• _SUPPLIED MATERIAL_:
____________
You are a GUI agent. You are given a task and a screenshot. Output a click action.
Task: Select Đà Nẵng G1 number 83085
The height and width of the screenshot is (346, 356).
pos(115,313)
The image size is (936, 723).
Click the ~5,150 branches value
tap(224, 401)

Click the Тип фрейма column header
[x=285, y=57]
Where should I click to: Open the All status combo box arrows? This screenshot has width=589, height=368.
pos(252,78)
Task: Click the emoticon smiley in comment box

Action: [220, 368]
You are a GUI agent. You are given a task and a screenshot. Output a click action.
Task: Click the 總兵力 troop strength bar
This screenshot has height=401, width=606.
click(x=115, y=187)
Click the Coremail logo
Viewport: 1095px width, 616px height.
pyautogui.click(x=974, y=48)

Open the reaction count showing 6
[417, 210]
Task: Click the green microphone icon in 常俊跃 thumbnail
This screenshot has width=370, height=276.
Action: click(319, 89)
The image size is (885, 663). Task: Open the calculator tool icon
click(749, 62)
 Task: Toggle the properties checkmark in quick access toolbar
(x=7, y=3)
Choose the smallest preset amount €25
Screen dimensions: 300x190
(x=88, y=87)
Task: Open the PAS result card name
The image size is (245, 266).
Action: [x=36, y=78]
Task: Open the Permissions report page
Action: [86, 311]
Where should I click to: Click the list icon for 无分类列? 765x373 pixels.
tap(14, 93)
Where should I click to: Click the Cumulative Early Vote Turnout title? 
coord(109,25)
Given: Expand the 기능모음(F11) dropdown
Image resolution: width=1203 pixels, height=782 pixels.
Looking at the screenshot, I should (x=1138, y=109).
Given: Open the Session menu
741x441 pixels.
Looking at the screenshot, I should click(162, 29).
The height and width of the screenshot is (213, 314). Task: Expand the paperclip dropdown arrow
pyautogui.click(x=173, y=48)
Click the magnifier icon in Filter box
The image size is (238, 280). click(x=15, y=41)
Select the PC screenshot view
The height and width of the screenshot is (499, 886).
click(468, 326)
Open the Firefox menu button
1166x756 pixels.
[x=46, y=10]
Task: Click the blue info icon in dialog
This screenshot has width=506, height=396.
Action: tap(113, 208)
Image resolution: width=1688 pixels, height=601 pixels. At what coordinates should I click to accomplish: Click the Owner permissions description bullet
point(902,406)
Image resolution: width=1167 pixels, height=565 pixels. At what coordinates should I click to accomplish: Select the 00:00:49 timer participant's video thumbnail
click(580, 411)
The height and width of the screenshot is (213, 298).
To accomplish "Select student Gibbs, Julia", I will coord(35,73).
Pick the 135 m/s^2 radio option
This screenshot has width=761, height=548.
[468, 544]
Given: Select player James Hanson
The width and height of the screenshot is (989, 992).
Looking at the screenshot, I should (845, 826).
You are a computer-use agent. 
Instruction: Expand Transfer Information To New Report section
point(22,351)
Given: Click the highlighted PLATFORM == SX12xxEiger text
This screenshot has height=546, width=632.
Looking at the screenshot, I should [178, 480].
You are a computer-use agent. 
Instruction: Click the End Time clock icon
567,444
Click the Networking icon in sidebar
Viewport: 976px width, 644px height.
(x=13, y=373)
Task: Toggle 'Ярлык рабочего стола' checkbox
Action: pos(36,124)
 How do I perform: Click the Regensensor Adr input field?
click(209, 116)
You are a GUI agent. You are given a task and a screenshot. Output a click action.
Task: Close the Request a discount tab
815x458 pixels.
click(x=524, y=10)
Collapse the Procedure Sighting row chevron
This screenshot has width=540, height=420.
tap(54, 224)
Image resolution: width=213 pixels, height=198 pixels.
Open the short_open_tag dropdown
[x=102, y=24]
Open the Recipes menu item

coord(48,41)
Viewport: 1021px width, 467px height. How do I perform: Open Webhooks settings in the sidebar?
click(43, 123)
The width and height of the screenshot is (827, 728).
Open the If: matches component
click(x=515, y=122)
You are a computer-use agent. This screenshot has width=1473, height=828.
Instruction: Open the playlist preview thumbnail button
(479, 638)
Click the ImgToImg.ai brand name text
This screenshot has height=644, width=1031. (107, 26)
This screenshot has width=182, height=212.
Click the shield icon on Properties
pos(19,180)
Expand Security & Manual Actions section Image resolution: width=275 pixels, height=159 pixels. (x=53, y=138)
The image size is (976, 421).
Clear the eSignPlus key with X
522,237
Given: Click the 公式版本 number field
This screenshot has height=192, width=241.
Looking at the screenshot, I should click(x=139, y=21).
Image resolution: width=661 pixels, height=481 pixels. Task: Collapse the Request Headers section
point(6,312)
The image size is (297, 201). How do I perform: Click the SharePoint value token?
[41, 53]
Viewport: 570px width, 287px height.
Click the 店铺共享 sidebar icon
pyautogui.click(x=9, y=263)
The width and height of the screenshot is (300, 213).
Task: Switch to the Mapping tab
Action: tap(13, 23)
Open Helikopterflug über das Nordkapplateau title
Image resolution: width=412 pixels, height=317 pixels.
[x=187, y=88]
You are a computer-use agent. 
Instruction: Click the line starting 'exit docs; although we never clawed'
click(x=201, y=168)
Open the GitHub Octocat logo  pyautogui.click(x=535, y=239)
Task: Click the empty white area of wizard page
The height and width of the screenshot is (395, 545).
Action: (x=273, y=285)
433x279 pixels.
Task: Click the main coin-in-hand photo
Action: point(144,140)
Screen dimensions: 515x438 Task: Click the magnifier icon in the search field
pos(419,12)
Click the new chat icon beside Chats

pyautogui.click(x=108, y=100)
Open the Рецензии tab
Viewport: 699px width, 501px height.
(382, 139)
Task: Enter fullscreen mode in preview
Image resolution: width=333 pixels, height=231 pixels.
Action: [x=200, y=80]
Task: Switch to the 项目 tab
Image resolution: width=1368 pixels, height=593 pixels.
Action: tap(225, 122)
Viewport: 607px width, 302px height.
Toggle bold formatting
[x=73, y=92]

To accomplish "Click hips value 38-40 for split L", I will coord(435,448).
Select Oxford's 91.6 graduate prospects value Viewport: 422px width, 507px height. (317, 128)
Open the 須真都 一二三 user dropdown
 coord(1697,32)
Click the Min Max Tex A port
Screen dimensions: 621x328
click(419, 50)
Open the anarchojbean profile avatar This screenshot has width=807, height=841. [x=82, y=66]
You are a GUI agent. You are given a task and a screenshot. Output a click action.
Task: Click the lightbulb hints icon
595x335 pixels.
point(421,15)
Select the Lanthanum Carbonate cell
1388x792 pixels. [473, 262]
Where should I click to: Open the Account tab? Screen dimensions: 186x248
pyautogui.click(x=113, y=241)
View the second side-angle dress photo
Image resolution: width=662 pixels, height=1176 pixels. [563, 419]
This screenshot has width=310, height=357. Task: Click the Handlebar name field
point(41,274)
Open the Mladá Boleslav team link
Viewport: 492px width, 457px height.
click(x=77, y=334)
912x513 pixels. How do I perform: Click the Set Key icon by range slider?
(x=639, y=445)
____________
Each line in the listing above that includes the word "number" needs to be copied out.

Task: Select Đà Nẵng G1 number 83085
Given: Click the 公式版本 number field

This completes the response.